Há algum tempo escrevo sobre uma corda que está sendo perigosamente esticada, no Brasil. Fala-se muito em ruptura e aqui neste espaço, há alguns dias, critiquei os militontos que alimentam o medo, semeiam o pavor e difundem o pânico de que um novo golpe militar estaria em curso, prestes a acontecer. Pela narrativa construída até aqui, esta é a mais fácil – e preguiçosa – das conclusões.

O fantasma da semana foi a reunião do presidente Jair Bolsonaro com embaixadores, para tratar de eleições. O discurso midiático predominante veio em tom de alerta. Primeiro, porque Bolsonaro estaria fazendo campanha(?) em local indevido. Eu não sabia que os embaixadores votavam ou que representavam um amplo leque de eleitores. Logo depois, a preocupação era para a preparação do terreno para o “golpe” que viria em outubro. Ou seja, um gerador de instabilidade política. É coisa típica de quem ainda come mingau e espera a mamãe limpar o babeiro.

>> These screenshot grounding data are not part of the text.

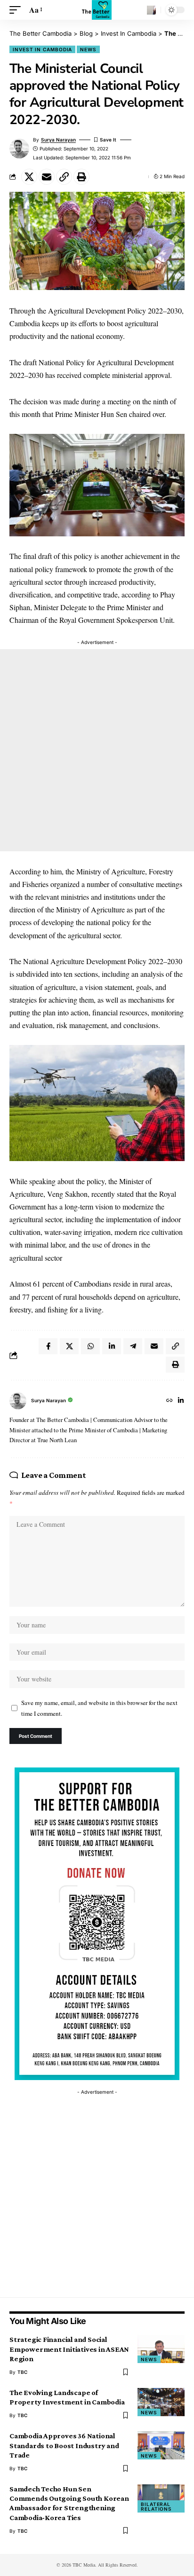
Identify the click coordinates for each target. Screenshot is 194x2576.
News (88, 49)
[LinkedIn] (181, 1401)
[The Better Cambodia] (97, 10)
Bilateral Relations (156, 2506)
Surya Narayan (58, 139)
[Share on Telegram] (132, 1346)
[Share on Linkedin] (111, 1346)
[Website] (169, 1401)
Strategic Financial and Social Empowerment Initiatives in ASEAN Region (69, 2348)
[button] (17, 9)
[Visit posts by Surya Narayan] (17, 1400)
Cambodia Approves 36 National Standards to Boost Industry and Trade (64, 2445)
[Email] (47, 177)
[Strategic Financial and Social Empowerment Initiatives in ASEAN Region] (161, 2349)
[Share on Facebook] (48, 1346)
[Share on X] (29, 177)
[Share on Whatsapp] (90, 1346)
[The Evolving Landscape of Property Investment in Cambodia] (161, 2402)
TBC (22, 2372)
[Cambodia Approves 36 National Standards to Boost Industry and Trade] (161, 2445)
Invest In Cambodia (42, 49)
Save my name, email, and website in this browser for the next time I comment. (99, 1708)
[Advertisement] (97, 750)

Vamos recordar alguns pontos para ver quem são os verdadeiros geradores de insegurança e intranquilidade. No início dos anos 2000 (as urnas eletrônicas começaram a ser implantadas em 1996), o então senador Roberto Requião – figura pública pela qual nutro zero simpatia – já apresentava uma versão do equipamento que comportava o tal voto impresso. Nada de abolir a urna eletrônica. Era um sistema adicional. A ideia, na época, não avançou.

Anos mais tarde, em pelo menos duas oportunidades, o Congresso tratou do assunto. Em 2015, houve a aprovação de um projeto que alterava o sistema. Ele foi aprovado, vetado por Dilma Rousseff e o veto foi derrubado pelos parlamentares. Em 2017, integrantes daquilo que um dia foi uma Suprema Corte concederam entrevistas analisando o protótipo que seria implantado. “Esteticamente é muito bonita e vem se integrar a esse sistema extraordinário de apuração eleitoral que nós temos no Brasil”, disse um entusiasmado Luís Roberto Barroso. “Temos que acoplar, também, esse modelo do voto impresso. Estamos discutindo com o Congresso se é possível atrasar ou se é necessário mesmo fazer essa modificação“, afirmou Gilmar Mendes.

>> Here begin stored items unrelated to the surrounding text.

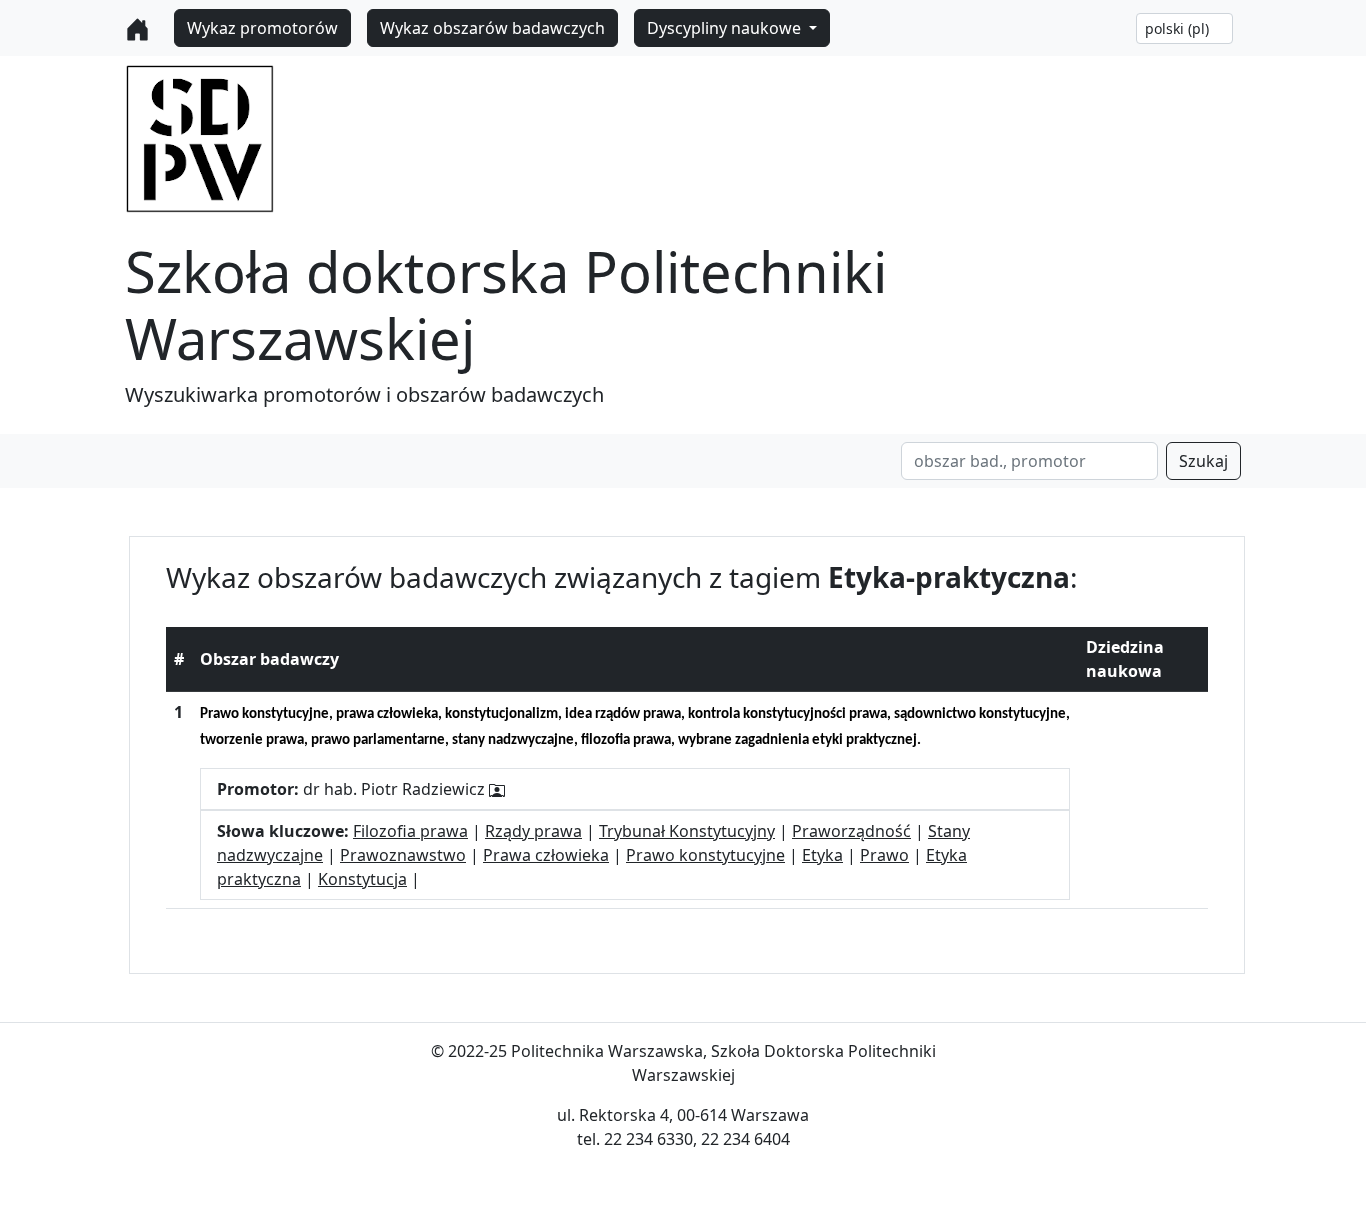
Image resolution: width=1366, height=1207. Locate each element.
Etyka (822, 855)
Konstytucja (362, 879)
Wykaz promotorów (262, 28)
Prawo (884, 855)
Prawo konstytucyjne (705, 855)
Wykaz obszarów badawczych (492, 28)
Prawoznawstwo (403, 855)
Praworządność (851, 831)
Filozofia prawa (410, 831)
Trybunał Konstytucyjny (687, 831)
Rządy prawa (533, 831)
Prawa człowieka (546, 855)
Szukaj (1203, 461)
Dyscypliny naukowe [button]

Como se isso não bastasse, temos hoje um sem-fim de partidos e candidatos que antes defendiam ardorosamente a melhoria do sistema – a começar pelo PSDB, que contratou uma auditoria, em 2014, que trabalhou, pesquisou e concluiu que o sistema não era auditável. Mais recentemente uma fala da atual pré-candidata do MDB à Presidência Simone Tebet (que hoje acredita nas urnas de olhos fechados) dizendo o seguinte: “Será que o meu voto depois de depositado lá, depois de processado, ele se concretiza? Para tirar essa dúvida, e dar tranquilidade ao eleitor, nós decidimos derrubar o veto da presidente Dilma [sobre o voto impresso]”. Isso foi em 2015. E aí, Tebet? Mudou por quê?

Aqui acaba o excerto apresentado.